Compartir:

El ostensible incremento de homicidios que se venía alertando en Barranquilla en las estadísticas del primer semestre de 2015 fue apenas uno de los primeros síntomas de una enfermiza tendencia que, desde entonces, no ha hecho otra cosa que agravarse. Los titulares del tipo “cuatro asesinatos en una noche en hechos aislados” han perdido su condición de excepcionalidad y semana tras semana se confirman como una frecuente, triste e ineludible realidad en la capital del Atlántico y su área metropolitana.

Cada vez se hace más difícil sostener la tesis de que se trata de un problema aislado, focalizado en algunos puntos del suroriente de la ciudad, y que responde exclusivamente a enfrentamientos de grupos que se disputan el control del microtráfico de drogas. Sin duda este es un factor, pero está lejos de ser el único. Prueba de ello son algunos hechos fatales recientes cuyo grado de crueldad ha sembrado temor en la ciudadanía, y provocado que la sensación de inseguridad eche raíces profundas.

El asesinato de un joven de 16 años en un bus por robarle un celular, de un tiro en la cabeza, es, en sí mismo, un contundente campanazo de alarma que amerita una mayor revisión de lo que está sucediendo y lo que están haciendo los responsables de resolverlo. También lo es el homicidio de un tendero del barrio La Chinita al que le propinaron 15 disparos, y se convirtió en el sexto miembro de su gremio asesinado este año. Así como el hecho de que un grupo de niños del corregimiento La Playa haya quedado aterrado al encontrar un cadáver en un jagüey, sin cabeza según reportaron testigos. Los enumerados son todos casos de esta misma semana, pero aún son frescos los antecedentes de la aparición de jóvenes descuartizados en el sur y de balaceras desatadas por atracos en plena calle en el norte.

Un reportaje publicado hoy por este diario muestra que, sin haberse terminado, 2015 es ya el más violento de los últimos cinco años en Barranquilla, con 364 homicidios.

Los hechos apuntan a que la ciudad enfrenta un desafío sistémico, que crece como amenaza para la sociedad en su totalidad. Cada vez más ciudadanos inocentes se convierten en víctimas urbanas, pues la inseguridad toca hoy a todos por igual, y en lugar de concentrarse parece estar en expansión a lo largo de distintas zonas. Urgen medidas para contener de una vez por todas la bola de nieve, y que Barranquilla recobre el carácter de ‘remanso de paz’ que por siempre la identificó. Su población no merece menos.

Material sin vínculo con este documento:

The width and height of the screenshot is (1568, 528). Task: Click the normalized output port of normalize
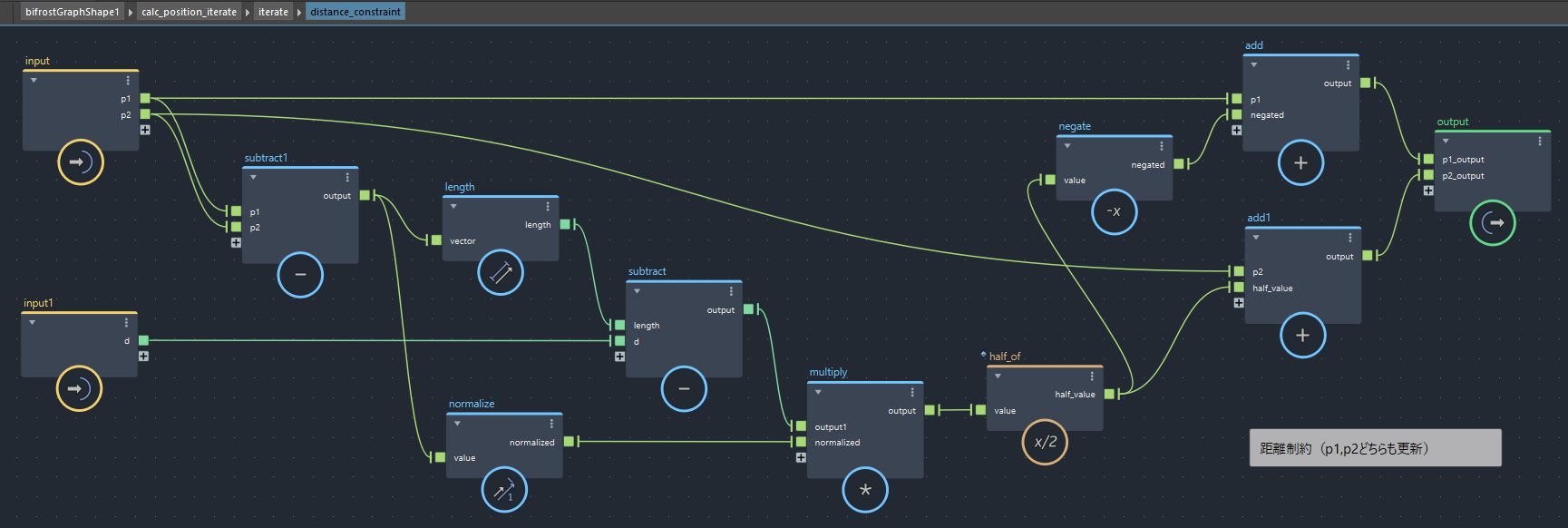pos(569,442)
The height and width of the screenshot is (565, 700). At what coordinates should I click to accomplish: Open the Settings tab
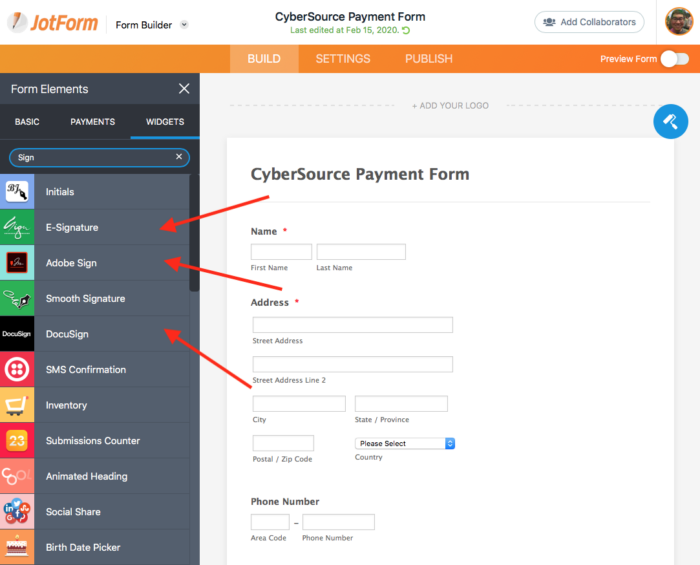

El panorama deja la preocupante sensación de que las autoridades no se han tomado lo suficientemente en serio los reiterados llamados desde distintas instancias, y que la falta de una actuación más contundente ha permitido que la situación empeore.

Todo mediado por las dificultades para una efectiva judicialización de los delincuentes por cuenta, entre otros, del hacinamiento en las cárceles.

Habrá que revisar hasta qué punto la violencia propagada por exparamilitares llegados a zonas periféricas de la ciudad, hoy como miembros de las llamadas bandas criminales, ha surtido un efecto de contagio. Hay muestras de una ‘violentización’ de la delincuencia común y, por ende, del clima urbano; es latente una mayor belicosidad en el ideario colectivo que redunda en más intolerancia y más delitos menores que derivan en crímenes letales. Lo cual reclama, sin duda, otro tipo de intervención para abordarlo, más allá del incremento de vigilancia y el ataque directo al microtráfico y la extorsión.

Suficientes y reiterados llamados de emergencia ha lanzado este año la alcaldesa Elsa Noguera al Gobierno y la Policía Nacional solicitando medidas para intervenir la situación. Envía un mensaje perverso el que las autoridades estén dejando crecer el monstruo sin hacerse responsables de las consecuencias, y que dejen sola a Barranquilla ante este reto.